Read the lines below. Copy out any that hold the string "each".

#### Saved data entries
------------------------------------------------
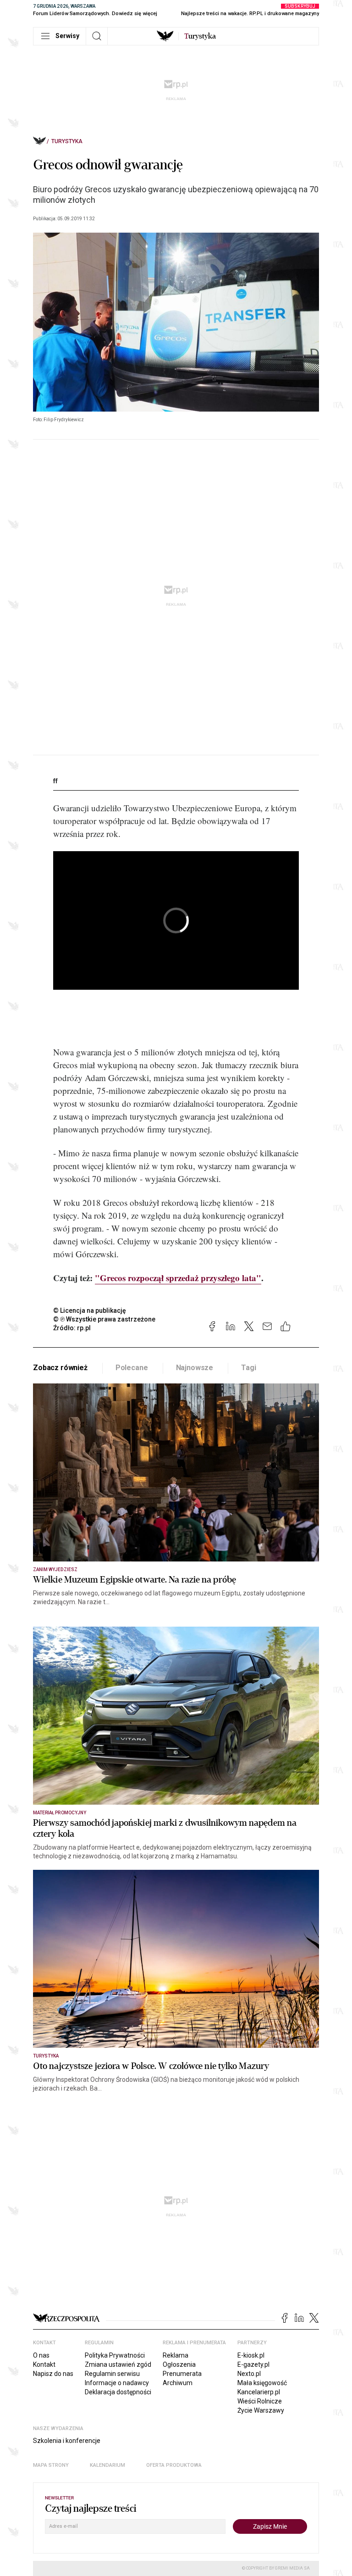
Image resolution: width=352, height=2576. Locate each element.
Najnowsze (195, 1367)
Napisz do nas (53, 2373)
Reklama (175, 2355)
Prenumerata (182, 2373)
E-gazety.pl (253, 2364)
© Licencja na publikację (89, 1310)
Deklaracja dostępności (118, 2392)
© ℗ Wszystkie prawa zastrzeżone (104, 1319)
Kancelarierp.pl (258, 2392)
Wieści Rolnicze (259, 2401)
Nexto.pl (249, 2373)
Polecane (132, 1367)
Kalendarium (107, 2465)
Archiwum (177, 2382)
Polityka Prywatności (115, 2355)
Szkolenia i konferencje (66, 2440)
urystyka (200, 36)
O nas (41, 2355)
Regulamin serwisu (112, 2373)
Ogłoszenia (179, 2364)
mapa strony (51, 2465)
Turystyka (66, 141)
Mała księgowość (262, 2382)
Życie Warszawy (260, 2410)
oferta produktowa (174, 2465)
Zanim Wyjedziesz (55, 1569)
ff (55, 781)
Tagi (248, 1367)
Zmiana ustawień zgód (118, 2364)
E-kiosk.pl (250, 2355)
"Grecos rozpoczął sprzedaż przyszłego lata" (178, 1277)
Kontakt (44, 2364)
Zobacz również (60, 1367)
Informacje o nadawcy (117, 2382)
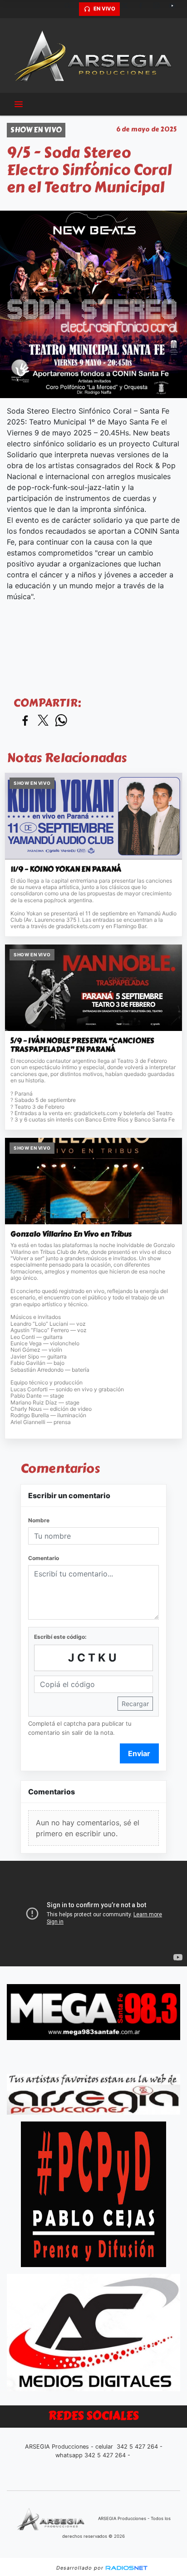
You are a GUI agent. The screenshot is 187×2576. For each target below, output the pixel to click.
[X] (128, 9)
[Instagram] (159, 9)
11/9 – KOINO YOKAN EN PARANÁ (65, 869)
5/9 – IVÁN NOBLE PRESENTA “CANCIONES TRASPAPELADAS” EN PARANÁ (82, 1045)
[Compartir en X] (43, 720)
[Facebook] (144, 9)
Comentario (43, 1558)
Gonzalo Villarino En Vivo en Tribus (71, 1234)
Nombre (38, 1520)
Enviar (139, 1753)
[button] (71, 9)
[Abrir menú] (18, 104)
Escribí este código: (60, 1636)
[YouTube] (175, 9)
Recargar (135, 1703)
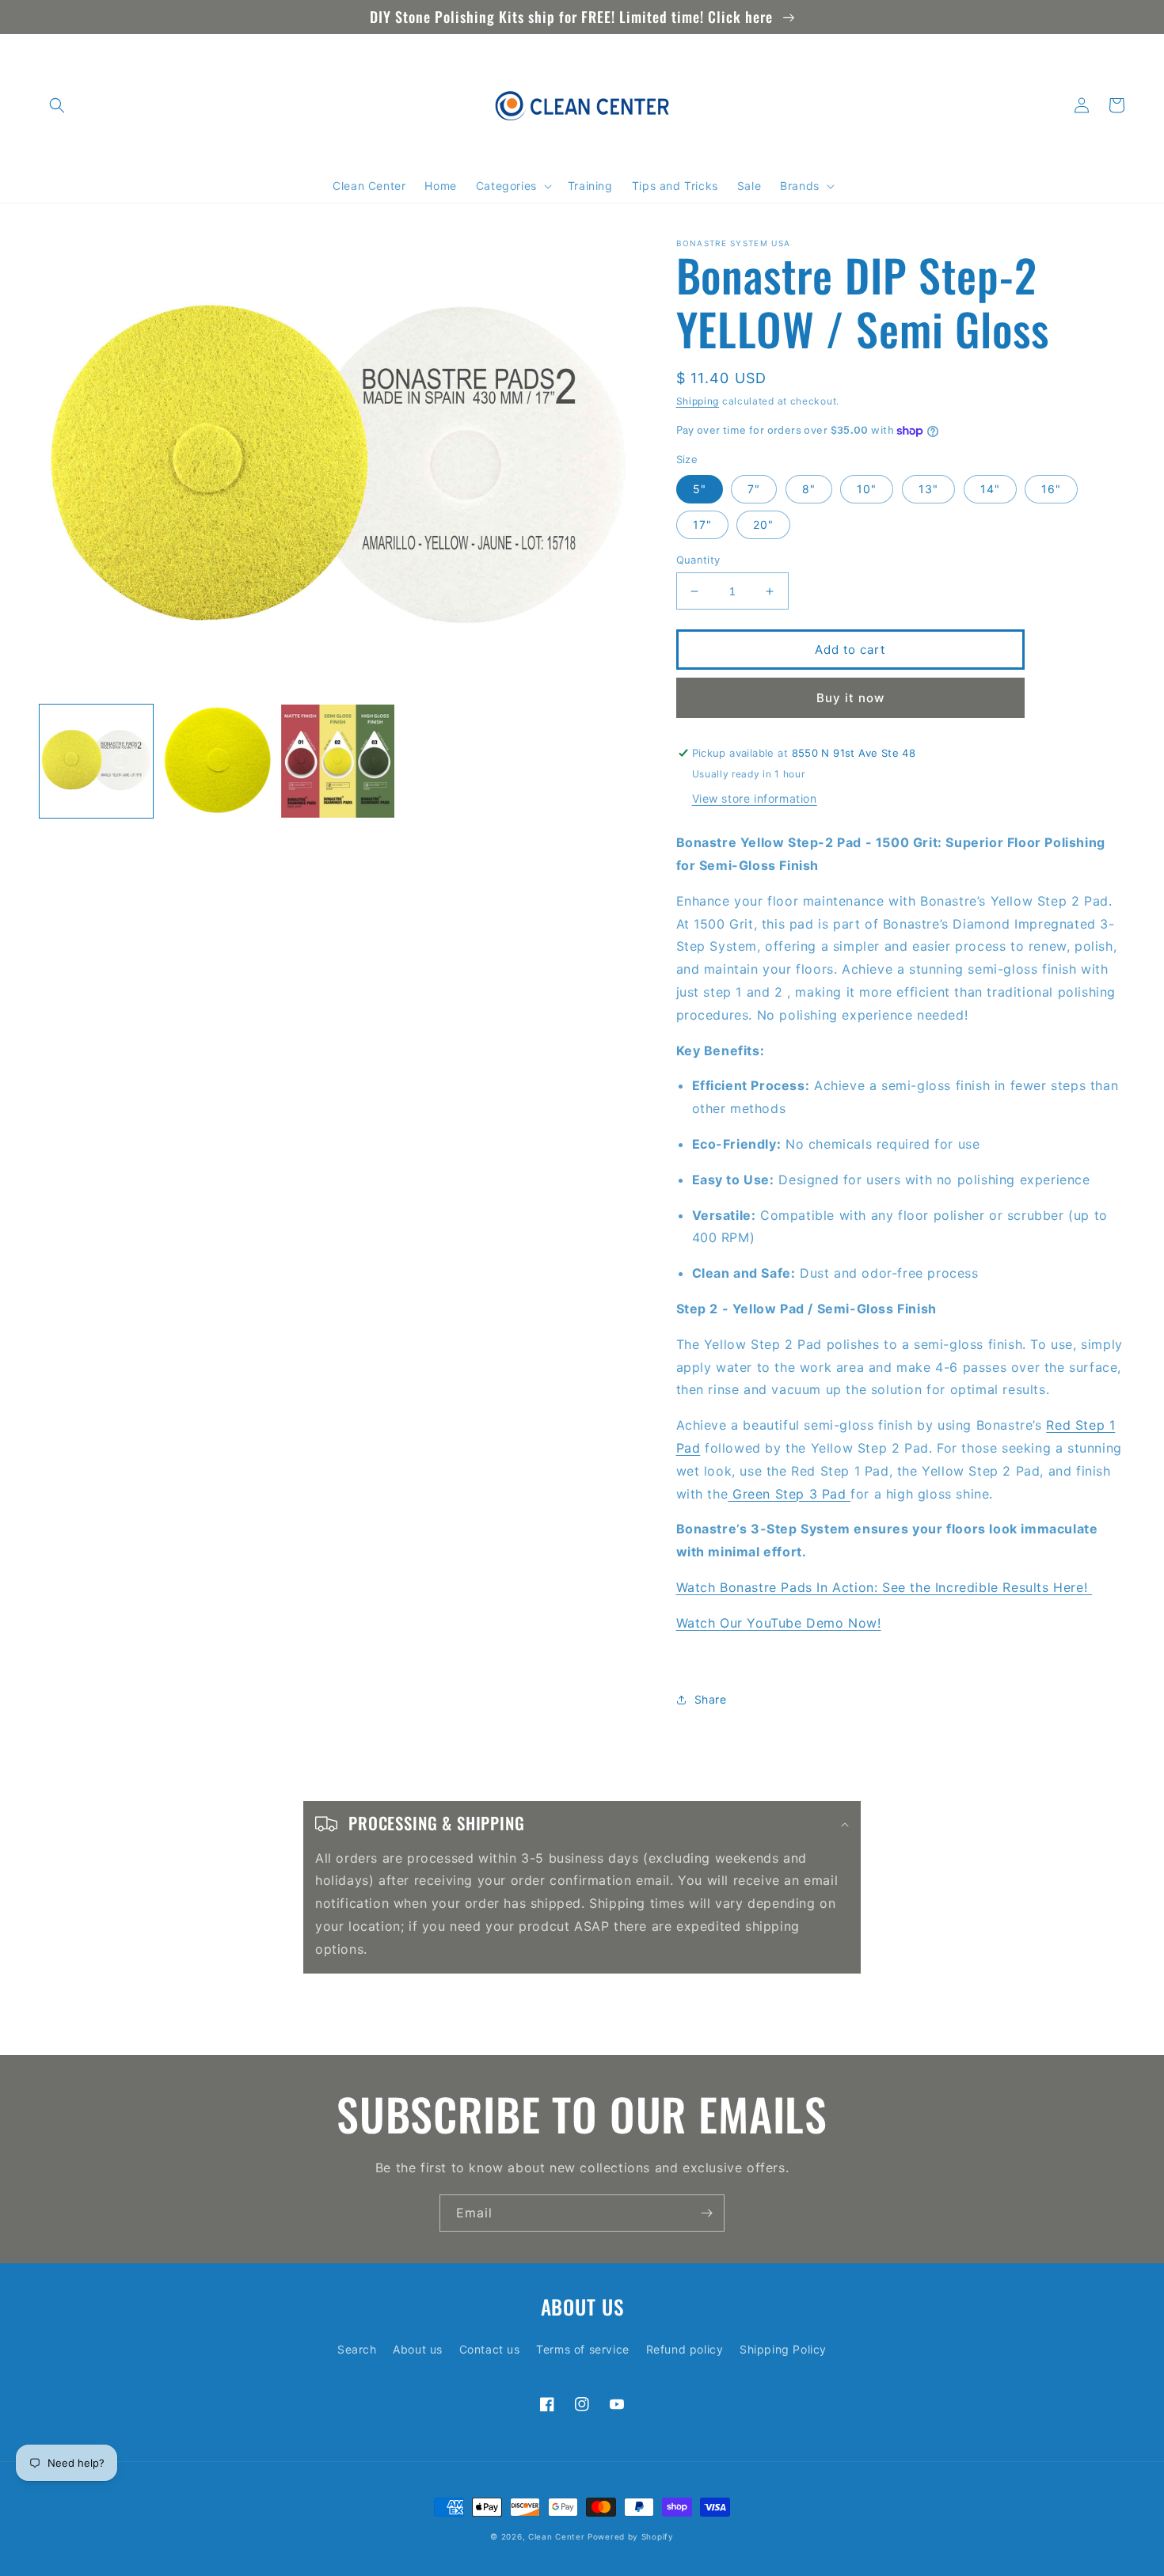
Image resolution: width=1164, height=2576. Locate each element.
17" (702, 524)
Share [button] (710, 1699)
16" (1051, 489)
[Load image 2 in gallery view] (217, 761)
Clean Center (556, 2536)
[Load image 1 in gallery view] (96, 761)
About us (418, 2349)
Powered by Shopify (631, 2536)
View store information (754, 798)
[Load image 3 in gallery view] (337, 761)
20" (763, 524)
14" (990, 489)
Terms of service (583, 2349)
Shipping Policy (783, 2349)
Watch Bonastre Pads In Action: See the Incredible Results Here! (884, 1587)
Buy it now (850, 697)
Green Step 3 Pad (789, 1494)
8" (809, 489)
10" (867, 489)
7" (753, 489)
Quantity (698, 559)
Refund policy (685, 2349)
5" (699, 489)
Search (357, 2349)
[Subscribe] (706, 2213)
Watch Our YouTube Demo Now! (778, 1623)
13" (928, 489)
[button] (57, 105)
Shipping (698, 401)
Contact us (489, 2349)
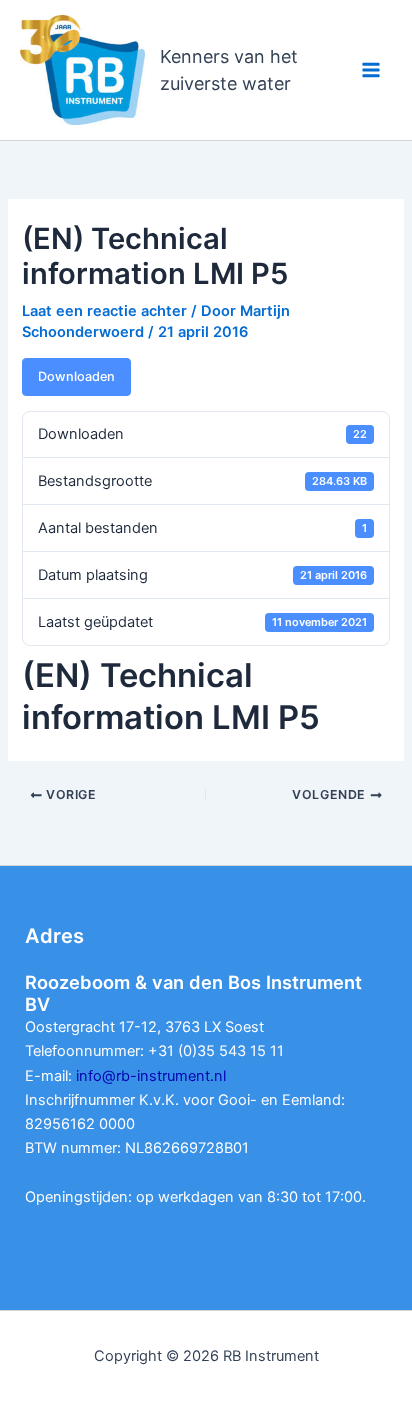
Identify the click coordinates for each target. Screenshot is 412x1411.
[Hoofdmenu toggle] (371, 70)
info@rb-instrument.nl (151, 1076)
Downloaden (76, 376)
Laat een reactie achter (104, 311)
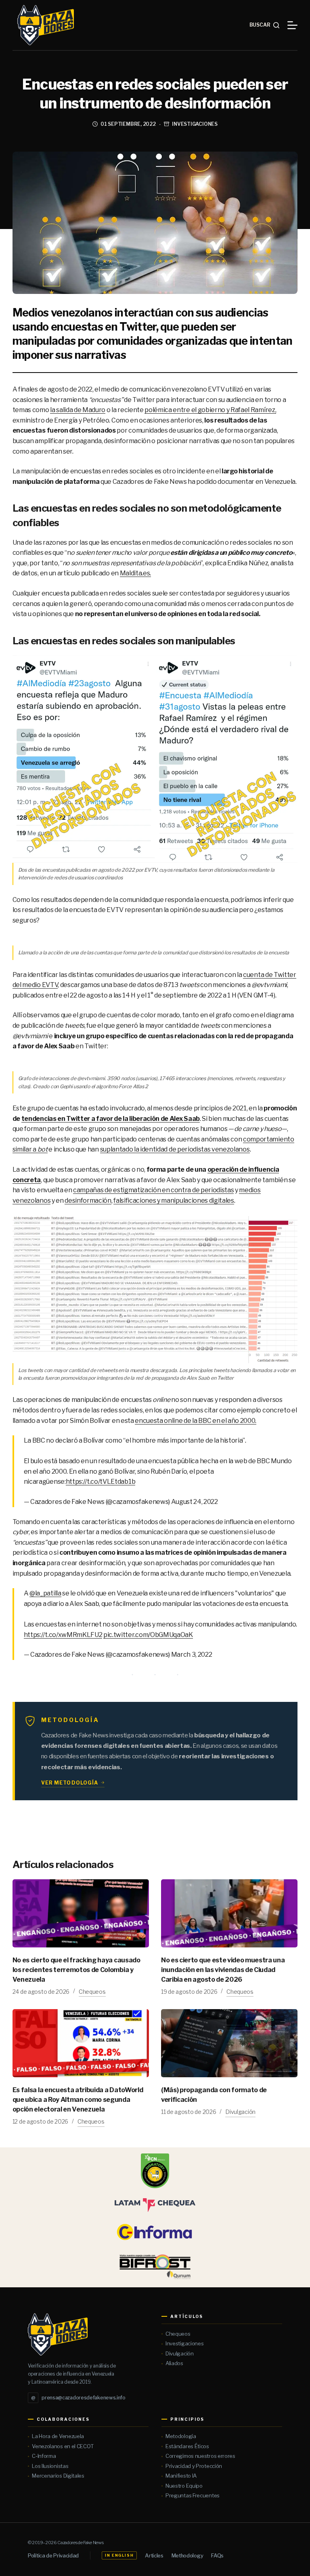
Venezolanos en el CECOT (62, 2446)
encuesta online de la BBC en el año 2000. (195, 1420)
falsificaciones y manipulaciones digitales (173, 1200)
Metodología (180, 2436)
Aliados (174, 2363)
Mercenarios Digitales (58, 2475)
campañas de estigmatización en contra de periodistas (153, 1190)
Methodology (187, 2555)
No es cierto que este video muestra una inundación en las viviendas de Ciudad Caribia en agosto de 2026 (223, 1969)
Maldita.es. (135, 573)
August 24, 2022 (194, 1502)
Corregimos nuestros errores (200, 2456)
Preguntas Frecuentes (192, 2495)
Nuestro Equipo (184, 2485)
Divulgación (240, 2111)
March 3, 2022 (191, 1654)
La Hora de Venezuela (58, 2436)
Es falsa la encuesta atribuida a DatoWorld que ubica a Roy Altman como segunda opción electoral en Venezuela (78, 2099)
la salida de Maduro (77, 410)
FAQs (217, 2555)
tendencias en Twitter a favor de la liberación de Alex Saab (110, 1118)
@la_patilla (45, 1593)
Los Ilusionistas (50, 2466)
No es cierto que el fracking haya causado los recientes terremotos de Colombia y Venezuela (76, 1969)
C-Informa (44, 2456)
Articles (154, 2555)
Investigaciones (194, 124)
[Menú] (292, 25)
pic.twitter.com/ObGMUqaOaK (148, 1635)
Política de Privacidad (53, 2555)
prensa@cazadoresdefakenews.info (78, 2398)
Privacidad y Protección (193, 2466)
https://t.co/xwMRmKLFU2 (63, 1635)
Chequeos (92, 1991)
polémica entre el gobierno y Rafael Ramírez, (210, 410)
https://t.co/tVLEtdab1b (101, 1481)
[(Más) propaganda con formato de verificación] (229, 2043)
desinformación (88, 1200)
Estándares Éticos (187, 2446)
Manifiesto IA (181, 2475)
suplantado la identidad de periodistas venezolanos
------------------------------------------------
#### SOLUTION BELOW
Image resolution: width=352, height=2576. Locate each element.
You are a GUI agent. The screenshot is 187×2576. For each target below, output the pixel to click.
Image resolution: width=1164, height=2576. Locate each element.
Identify the click coordinates for each target. Screenshot is 412x1411.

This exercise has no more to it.